• _Task details_
Output the data word for word. Begin at its first line and end at the line with "Task: Open the Analysis menu".

[Source data]
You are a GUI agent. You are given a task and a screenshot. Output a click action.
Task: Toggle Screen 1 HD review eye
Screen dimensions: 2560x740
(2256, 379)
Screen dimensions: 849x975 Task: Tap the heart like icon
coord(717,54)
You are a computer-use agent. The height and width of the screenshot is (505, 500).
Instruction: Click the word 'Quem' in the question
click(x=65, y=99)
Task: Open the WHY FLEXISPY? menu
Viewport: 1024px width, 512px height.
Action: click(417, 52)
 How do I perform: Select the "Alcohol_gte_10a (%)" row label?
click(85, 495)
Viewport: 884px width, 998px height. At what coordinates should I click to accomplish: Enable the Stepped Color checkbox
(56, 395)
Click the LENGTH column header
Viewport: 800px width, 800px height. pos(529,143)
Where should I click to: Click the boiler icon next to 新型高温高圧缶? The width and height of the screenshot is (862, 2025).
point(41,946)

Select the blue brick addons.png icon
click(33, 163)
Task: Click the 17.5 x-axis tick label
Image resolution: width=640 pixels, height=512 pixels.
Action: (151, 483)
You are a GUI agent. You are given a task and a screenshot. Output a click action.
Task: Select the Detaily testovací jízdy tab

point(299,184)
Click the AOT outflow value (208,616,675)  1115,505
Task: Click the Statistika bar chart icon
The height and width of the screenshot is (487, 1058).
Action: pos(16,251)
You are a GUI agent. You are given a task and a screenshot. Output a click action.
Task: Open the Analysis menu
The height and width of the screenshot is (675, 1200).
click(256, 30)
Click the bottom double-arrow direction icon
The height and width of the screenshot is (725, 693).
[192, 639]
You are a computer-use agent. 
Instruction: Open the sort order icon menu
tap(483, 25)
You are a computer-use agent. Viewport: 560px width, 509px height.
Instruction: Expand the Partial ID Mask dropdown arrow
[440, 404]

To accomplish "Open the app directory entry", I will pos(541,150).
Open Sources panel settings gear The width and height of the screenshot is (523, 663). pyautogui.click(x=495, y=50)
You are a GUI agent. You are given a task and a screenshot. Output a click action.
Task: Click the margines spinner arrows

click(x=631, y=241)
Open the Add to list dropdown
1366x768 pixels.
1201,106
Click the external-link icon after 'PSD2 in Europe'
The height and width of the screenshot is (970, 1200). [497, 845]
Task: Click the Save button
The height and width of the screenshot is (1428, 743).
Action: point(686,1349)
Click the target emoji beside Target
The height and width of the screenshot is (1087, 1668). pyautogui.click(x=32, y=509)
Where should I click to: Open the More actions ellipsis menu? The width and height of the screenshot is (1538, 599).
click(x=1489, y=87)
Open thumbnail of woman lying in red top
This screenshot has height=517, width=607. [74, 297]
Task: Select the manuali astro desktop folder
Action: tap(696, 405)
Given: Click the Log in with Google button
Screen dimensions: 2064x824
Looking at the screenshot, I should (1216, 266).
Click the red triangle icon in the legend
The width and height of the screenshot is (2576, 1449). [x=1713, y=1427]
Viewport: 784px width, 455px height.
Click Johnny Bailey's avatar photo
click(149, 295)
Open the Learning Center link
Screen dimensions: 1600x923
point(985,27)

• _Solution_
You are a GUI agent. You are given a task and a screenshot. Output a click action.
Task: Toggle Screen 1 HD review eye
Screen dimensions: 2560x740
(2256, 379)
Screen dimensions: 849x975 Task: Tap the heart like icon
coord(717,54)
You are a computer-use agent. The height and width of the screenshot is (505, 500).
Instruction: Click the word 'Quem' in the question
click(x=65, y=99)
Task: Open the WHY FLEXISPY? menu
Viewport: 1024px width, 512px height.
Action: click(417, 52)
 How do I perform: Select the "Alcohol_gte_10a (%)" row label?
click(85, 495)
Viewport: 884px width, 998px height. At what coordinates should I click to accomplish: Enable the Stepped Color checkbox
(56, 395)
Click the LENGTH column header
Viewport: 800px width, 800px height. pos(529,143)
Where should I click to: Click the boiler icon next to 新型高温高圧缶? The width and height of the screenshot is (862, 2025).
point(41,946)

Select the blue brick addons.png icon
click(33, 163)
Task: Click the 17.5 x-axis tick label
Image resolution: width=640 pixels, height=512 pixels.
Action: (151, 483)
You are a GUI agent. You are given a task and a screenshot. Output a click action.
Task: Select the Detaily testovací jízdy tab

point(299,184)
Click the AOT outflow value (208,616,675)  1115,505
Task: Click the Statistika bar chart icon
The height and width of the screenshot is (487, 1058).
Action: pos(16,251)
You are a GUI agent. You are given a task and a screenshot. Output a click action.
Task: Open the Analysis menu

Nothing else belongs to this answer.